Saved data entries:
>>>

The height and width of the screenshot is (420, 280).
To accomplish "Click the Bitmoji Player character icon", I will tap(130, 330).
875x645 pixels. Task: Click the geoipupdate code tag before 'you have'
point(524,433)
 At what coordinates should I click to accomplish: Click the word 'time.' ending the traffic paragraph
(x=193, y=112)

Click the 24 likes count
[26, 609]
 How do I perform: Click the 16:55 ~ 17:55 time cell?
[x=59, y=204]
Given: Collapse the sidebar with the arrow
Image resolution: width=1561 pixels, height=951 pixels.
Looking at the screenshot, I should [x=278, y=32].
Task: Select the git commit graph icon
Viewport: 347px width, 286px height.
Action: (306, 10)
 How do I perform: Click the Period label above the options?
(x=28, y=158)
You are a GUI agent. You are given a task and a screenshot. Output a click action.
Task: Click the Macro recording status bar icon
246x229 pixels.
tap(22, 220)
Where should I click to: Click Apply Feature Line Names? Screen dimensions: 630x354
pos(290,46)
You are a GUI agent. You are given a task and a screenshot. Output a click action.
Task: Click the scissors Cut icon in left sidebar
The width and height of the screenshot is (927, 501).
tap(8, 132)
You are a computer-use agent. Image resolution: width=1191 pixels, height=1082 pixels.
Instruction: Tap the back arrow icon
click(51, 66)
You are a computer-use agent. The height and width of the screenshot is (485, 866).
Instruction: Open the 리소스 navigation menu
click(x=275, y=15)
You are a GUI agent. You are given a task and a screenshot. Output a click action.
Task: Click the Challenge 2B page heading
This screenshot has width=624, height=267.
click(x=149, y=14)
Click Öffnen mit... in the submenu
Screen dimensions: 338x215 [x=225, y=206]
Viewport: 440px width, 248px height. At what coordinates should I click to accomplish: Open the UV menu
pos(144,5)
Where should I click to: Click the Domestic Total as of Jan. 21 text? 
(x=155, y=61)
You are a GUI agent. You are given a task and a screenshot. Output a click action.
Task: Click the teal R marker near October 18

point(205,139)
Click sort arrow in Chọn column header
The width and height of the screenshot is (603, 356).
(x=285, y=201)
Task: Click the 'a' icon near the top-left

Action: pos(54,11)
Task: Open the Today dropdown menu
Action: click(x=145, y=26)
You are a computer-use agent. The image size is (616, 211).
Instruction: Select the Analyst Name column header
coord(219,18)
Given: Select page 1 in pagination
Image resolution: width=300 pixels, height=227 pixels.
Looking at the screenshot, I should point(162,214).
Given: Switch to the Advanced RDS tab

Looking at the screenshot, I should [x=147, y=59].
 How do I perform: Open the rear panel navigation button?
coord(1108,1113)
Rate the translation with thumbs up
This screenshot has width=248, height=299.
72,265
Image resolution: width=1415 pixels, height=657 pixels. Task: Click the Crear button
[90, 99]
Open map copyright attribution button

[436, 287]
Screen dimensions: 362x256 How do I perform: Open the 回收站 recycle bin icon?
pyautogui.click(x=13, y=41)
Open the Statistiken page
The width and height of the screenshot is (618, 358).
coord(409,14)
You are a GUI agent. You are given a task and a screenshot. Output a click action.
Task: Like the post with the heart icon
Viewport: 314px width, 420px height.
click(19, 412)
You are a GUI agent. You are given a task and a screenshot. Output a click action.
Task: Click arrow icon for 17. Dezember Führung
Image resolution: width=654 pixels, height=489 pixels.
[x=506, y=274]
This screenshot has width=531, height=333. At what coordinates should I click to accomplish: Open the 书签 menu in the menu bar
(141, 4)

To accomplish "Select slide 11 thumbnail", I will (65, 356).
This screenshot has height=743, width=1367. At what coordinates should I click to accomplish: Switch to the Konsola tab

<<<

THE TASK → Please return the lines above that run from the line containing "Open map copyright attribution button" to the line containing "Task: Click arrow", inclusive, exactly and with no other lines.

WRITTEN RESPONSE →
Open map copyright attribution button

[436, 287]
Screen dimensions: 362x256 How do I perform: Open the 回收站 recycle bin icon?
pyautogui.click(x=13, y=41)
Open the Statistiken page
The width and height of the screenshot is (618, 358).
coord(409,14)
You are a GUI agent. You are given a task and a screenshot. Output a click action.
Task: Like the post with the heart icon
Viewport: 314px width, 420px height.
click(19, 412)
You are a GUI agent. You are given a task and a screenshot. Output a click action.
Task: Click arrow icon for 17. Dezember Führung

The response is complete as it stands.